Requirement
Restate the listing below word for word. No picture belongs in the result.
------------
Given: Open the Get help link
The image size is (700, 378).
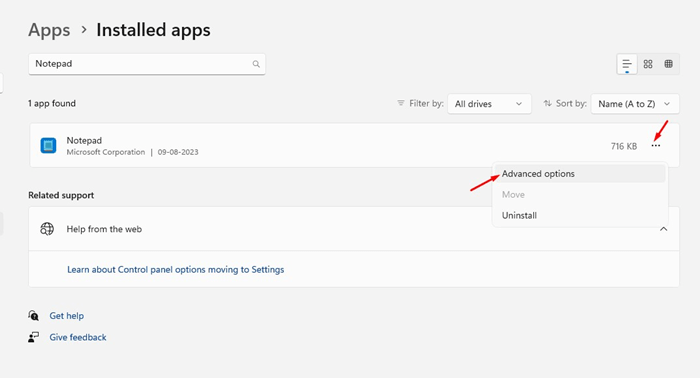Looking at the screenshot, I should [67, 316].
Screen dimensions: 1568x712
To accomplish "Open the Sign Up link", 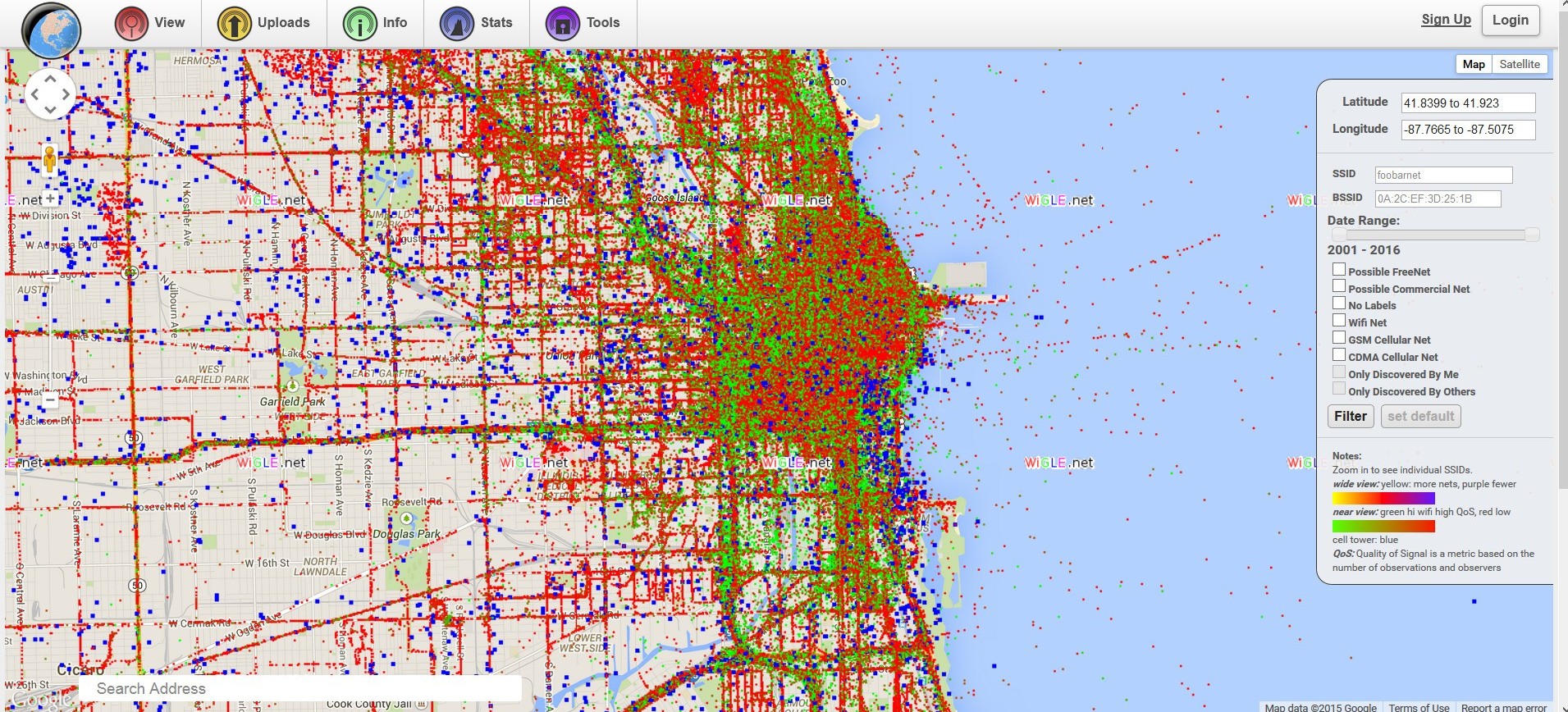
------------
Task answer
Given: Open the Get help link
The image size is (700, 378).
Looking at the screenshot, I should [67, 316].
Screen dimensions: 1568x712
To accomplish "Open the Sign Up link", 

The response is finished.